🤖 AI Summary
This paper addresses the lack of human-computer interaction (HCI) research on multi-agent systems (e.g., AutoGen, OpenAI Swarm), which are increasingly deployed yet poorly understood from a human-centered perspective. We systematically analyze their architectural characteristics and user collaboration challenges by synthesizing existing frameworks, case studies, and design examples—identifying core issues including coordination mechanisms, conflict resolution, user control, transparency, and trust. Based on this analysis, we propose an HCI research framework comprising collaborative models, interaction patterns, and design principles, outlining concrete, scalable research directions. Our key contribution lies in shifting beyond the traditional single-agent paradigm to model multi-agent interaction as a user-centered collaborative process. This fosters interdisciplinary dialogue and provides theoretical foundations and practical guidelines for designing trustworthy, controllable, and explainable multi-agent systems. (149 words)
📝 Abstract
Recent advances in multi-agentic systems (e.g.
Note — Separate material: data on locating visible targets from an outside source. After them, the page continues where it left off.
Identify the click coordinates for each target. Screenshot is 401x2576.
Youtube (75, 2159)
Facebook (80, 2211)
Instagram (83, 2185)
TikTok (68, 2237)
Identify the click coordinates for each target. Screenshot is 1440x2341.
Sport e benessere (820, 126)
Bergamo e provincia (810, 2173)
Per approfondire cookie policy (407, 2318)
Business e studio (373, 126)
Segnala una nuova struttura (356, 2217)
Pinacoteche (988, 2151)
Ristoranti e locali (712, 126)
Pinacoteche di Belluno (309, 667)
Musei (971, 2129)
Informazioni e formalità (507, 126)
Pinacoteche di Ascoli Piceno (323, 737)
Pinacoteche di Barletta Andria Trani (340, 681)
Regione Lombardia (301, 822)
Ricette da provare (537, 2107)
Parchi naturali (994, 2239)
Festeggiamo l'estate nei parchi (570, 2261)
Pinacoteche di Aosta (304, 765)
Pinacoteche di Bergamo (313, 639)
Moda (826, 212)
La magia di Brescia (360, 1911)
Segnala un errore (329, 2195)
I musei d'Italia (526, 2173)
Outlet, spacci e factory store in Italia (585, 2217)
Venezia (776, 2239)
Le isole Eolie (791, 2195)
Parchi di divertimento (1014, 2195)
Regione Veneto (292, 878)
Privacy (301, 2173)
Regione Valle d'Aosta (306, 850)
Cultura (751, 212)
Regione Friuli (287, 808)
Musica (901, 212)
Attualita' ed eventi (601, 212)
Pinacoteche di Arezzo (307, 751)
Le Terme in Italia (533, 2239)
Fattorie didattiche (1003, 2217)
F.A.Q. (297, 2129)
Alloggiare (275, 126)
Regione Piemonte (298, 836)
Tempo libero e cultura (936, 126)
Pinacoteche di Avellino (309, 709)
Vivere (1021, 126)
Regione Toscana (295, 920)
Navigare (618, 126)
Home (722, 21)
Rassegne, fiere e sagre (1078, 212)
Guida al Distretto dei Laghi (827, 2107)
AutoGen, OpenAI Swarm) allow users to interact with a group of specialised AI agents rather than a single general-purpose agent. Despite the promise of this new paradigm, the HCI community has yet to fully examine the opportunities, risks, and user-centred challenges it introduces. We contribute to research on multi-agentic systems by exploring their architectures and key features through a human-centred lens. While literature and use cases remain limited, we build on existing tools and frameworks available to developers to identify a set of overarching challenges, e.g. orchestration and conflict resolution, that can guide future research in HCI. We illustrate these challenges through examples, offer potential design considerations, and provide research opportunities to spark interdisciplinary conversation. Our work lays the groundwork for future exploration and offers a research agenda focused on user-centred design in multi-agentic systems.